(Collected data entries)
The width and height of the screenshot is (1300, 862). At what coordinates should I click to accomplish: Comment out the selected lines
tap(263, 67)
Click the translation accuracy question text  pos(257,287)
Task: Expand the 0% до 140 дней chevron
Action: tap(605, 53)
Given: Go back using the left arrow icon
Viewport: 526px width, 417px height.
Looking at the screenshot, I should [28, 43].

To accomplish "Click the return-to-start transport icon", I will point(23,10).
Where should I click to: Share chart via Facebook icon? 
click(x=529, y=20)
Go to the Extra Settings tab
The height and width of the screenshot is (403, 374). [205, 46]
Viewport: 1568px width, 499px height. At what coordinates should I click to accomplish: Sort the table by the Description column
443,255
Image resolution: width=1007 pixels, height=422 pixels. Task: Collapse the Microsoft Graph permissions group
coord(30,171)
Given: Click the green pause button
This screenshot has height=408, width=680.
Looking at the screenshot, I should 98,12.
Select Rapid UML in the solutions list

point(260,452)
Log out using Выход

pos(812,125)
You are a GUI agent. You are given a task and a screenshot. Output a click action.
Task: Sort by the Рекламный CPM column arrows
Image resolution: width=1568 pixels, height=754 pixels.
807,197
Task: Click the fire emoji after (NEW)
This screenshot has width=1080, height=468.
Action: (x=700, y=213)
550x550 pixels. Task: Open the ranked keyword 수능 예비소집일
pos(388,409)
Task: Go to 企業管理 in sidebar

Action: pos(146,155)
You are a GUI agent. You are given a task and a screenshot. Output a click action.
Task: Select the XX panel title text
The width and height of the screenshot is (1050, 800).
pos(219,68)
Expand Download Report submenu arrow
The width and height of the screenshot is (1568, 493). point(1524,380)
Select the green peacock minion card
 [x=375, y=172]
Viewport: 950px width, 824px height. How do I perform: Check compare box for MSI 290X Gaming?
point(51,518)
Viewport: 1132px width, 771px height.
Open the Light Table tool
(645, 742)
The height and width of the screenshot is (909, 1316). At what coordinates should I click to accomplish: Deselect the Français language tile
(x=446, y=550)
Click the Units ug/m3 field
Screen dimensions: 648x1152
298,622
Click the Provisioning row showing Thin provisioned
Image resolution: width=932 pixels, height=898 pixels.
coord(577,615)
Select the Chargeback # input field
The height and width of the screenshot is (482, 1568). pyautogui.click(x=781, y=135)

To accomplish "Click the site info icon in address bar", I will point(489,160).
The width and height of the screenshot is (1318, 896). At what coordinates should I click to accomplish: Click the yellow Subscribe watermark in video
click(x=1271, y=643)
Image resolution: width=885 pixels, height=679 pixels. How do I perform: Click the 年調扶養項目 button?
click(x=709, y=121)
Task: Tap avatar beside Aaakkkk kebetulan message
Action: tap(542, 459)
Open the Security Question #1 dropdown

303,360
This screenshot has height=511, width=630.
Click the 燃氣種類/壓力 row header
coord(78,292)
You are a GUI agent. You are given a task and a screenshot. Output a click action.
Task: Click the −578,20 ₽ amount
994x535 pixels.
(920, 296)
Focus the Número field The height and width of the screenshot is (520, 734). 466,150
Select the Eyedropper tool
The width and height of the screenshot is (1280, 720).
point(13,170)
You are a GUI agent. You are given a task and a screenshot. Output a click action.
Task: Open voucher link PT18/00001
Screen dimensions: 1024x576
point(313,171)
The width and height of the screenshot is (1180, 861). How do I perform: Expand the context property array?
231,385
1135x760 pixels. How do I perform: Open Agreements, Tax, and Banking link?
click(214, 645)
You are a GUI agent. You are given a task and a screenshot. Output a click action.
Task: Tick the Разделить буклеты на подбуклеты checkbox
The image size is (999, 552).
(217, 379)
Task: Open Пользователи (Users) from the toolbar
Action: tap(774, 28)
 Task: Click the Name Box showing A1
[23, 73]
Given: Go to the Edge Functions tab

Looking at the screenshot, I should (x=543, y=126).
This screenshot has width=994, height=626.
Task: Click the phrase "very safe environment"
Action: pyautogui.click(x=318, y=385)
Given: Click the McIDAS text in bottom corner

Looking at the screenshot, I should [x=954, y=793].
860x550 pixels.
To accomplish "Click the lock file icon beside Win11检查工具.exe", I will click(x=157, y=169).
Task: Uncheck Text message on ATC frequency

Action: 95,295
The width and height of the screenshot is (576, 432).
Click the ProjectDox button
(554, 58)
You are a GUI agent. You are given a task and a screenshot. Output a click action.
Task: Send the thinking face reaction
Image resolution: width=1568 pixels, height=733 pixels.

* [What to produce] Above this instruction are the records; retype exactly the lines from the one containing "Where should I" up to and including the one containing "Task: Click the fire emoji after (NEW)".

* [Reply]
Where should I click to: Share chart via Facebook icon? 
click(x=529, y=20)
Go to the Extra Settings tab
The height and width of the screenshot is (403, 374). [205, 46]
Viewport: 1568px width, 499px height. At what coordinates should I click to accomplish: Sort the table by the Description column
443,255
Image resolution: width=1007 pixels, height=422 pixels. Task: Collapse the Microsoft Graph permissions group
coord(30,171)
Given: Click the green pause button
This screenshot has height=408, width=680.
Looking at the screenshot, I should 98,12.
Select Rapid UML in the solutions list

point(260,452)
Log out using Выход

pos(812,125)
You are a GUI agent. You are given a task and a screenshot. Output a click action.
Task: Sort by the Рекламный CPM column arrows
Image resolution: width=1568 pixels, height=754 pixels.
807,197
Task: Click the fire emoji after (NEW)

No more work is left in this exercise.